Stored items:
┌──

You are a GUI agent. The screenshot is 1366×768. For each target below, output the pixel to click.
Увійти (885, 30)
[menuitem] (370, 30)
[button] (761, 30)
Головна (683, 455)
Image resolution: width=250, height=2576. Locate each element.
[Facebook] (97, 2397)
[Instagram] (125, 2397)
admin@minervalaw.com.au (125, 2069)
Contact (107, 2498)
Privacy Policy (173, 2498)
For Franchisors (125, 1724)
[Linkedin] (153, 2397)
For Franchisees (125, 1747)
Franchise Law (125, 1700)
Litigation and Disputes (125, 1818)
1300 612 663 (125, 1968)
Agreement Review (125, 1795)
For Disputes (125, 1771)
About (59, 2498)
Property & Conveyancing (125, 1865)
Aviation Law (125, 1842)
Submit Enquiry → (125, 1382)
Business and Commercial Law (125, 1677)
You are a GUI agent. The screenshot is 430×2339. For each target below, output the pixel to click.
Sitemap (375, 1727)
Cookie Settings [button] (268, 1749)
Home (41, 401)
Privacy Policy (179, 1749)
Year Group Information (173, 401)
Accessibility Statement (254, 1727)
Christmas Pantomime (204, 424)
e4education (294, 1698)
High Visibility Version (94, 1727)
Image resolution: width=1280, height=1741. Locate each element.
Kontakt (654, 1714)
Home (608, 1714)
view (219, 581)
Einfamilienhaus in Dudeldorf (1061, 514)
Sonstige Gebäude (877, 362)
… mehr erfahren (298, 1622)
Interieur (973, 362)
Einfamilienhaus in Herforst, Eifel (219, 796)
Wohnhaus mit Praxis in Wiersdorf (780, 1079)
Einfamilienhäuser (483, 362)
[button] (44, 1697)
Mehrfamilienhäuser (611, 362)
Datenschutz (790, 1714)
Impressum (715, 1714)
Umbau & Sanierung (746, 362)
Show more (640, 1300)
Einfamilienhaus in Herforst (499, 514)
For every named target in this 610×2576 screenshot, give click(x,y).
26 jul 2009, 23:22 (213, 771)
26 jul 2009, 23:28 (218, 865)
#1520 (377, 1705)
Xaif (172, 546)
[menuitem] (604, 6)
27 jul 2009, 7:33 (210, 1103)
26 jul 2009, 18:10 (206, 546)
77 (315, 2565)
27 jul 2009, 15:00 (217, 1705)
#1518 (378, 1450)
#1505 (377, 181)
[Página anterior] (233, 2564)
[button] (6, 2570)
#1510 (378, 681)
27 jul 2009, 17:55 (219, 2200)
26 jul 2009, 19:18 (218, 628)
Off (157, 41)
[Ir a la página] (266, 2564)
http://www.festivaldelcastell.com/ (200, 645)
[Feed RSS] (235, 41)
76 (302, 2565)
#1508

└──

#### TASK TO COMPLETE
Your answer consists solely of the lines from the top of the records above through the line that contains "Home (41, 401)", each echoed exactly.

#### OUTPUT FOR THIS TASK
You are a GUI agent. The screenshot is 1366×768. For each target below, output the pixel to click.
Увійти (885, 30)
[menuitem] (370, 30)
[button] (761, 30)
Головна (683, 455)
Image resolution: width=250, height=2576. Locate each element.
[Facebook] (97, 2397)
[Instagram] (125, 2397)
admin@minervalaw.com.au (125, 2069)
Contact (107, 2498)
Privacy Policy (173, 2498)
For Franchisors (125, 1724)
[Linkedin] (153, 2397)
For Franchisees (125, 1747)
Franchise Law (125, 1700)
Litigation and Disputes (125, 1818)
1300 612 663 (125, 1968)
Agreement Review (125, 1795)
For Disputes (125, 1771)
About (59, 2498)
Property & Conveyancing (125, 1865)
Aviation Law (125, 1842)
Submit Enquiry → (125, 1382)
Business and Commercial Law (125, 1677)
You are a GUI agent. The screenshot is 430×2339. For each target below, output the pixel to click.
Sitemap (375, 1727)
Cookie Settings [button] (268, 1749)
Home (41, 401)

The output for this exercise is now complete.